In general, I advise students, parents, and institutions that the start of their risk analysis process must begin with a new starting point: we should no longer assume that the United States is the “better than” place to which other locations should be compared. There is no room for the concept of U.S. exceptionalism in the safety and security world.

When we change the lens through which we view the world from an American-centric to a more objective lens, parents and students might ask:  How does my town, my campus, my community compare to another location, even, and perhaps especially, an international location? Is living in Seville for a semester “safer” than Staten Island or South Bend? Is staying in California “safer” than embracing Cape Town or Copenhagen for a semester? Is Berkeley better than Berlin?

And I encourage anyone tackling these questions to look at analysis and recommendations from as many sources as they can, beyond just the United States’ Centers for Disease Control (CDC) and Department of State (DOS), who, to put it mildly, have been underperforming during this pandemic.

Certainly, the prevalence of governmental travel restrictions from the U.S. to almost all countries abroad has been a defining factor in U.S. universities cancelling their study abroad programs since March – not to discuss the elephant in the room of liability. Nonetheless, language used to communicate these decisions to American students has cited “safety” as the primary factor and not much else. In general, I believe that blanket organizational decisions to cancel a student’s study abroad that lack nuance, whether they come from U.S. universities or through vague recommendations by the CDC/DOS, are, simply put, detrimental to student education and safety.  

Instead, let’s discuss known risks with students in a clear, consistent, and balanced way and trust them to make the right call about whether traveling abroad or returning home from abroad is the best decision for their personal safety and the safety of those at home.   

Most importantly, I ask students traveling abroad to consider carefully if they can mitigate the risk of impacting others and contracting the disease themselves through their choice of travel, location of travel, behaviors pre, post, and during travel as a way to minimize their exposures.

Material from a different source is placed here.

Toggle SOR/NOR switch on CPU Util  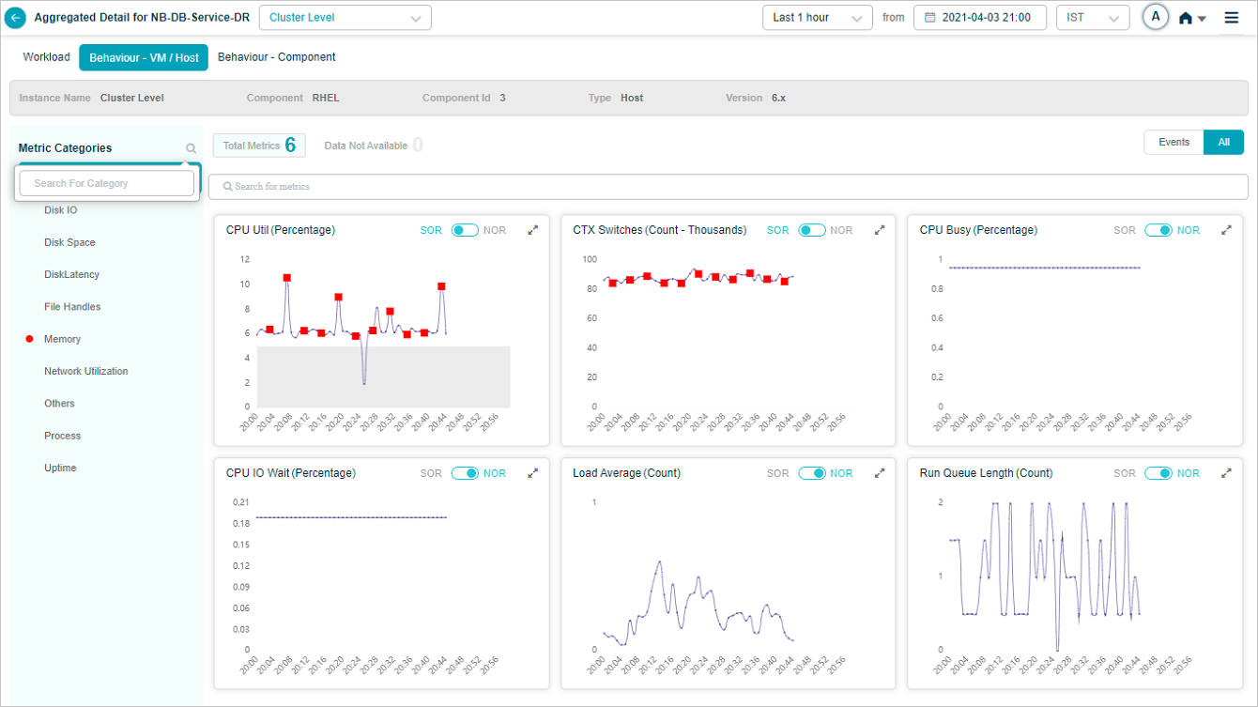click(x=465, y=230)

As a risk manager, my response to the question is it safe for my students to study abroad? is more or less the same now as it was before the arrival of COVID-19. Just as before the pandemic, my response is that travel decisions should be based on each individual’s personal situation and personal tolerance for risk.


Bill Bull is Vice President for Risk Management, Health, Safety and Security for the Council on International Educational Exchange (CIEE). He has more than 25 years of experience in international safety and security, including eight years with CIEE. Prior to joining CIEE, Bill most recently served as East Africa/East Indian Ocean Safety and Security Officer for the Peace Corps, an organization he has maintained close ties with since he first became a Peace Corps volunteer in 1985. Bill holds a bachelor’s degree in international affairs from Lafayette College and a master’s degree from the Fletcher School of Law and Diplomacy at Tufts University.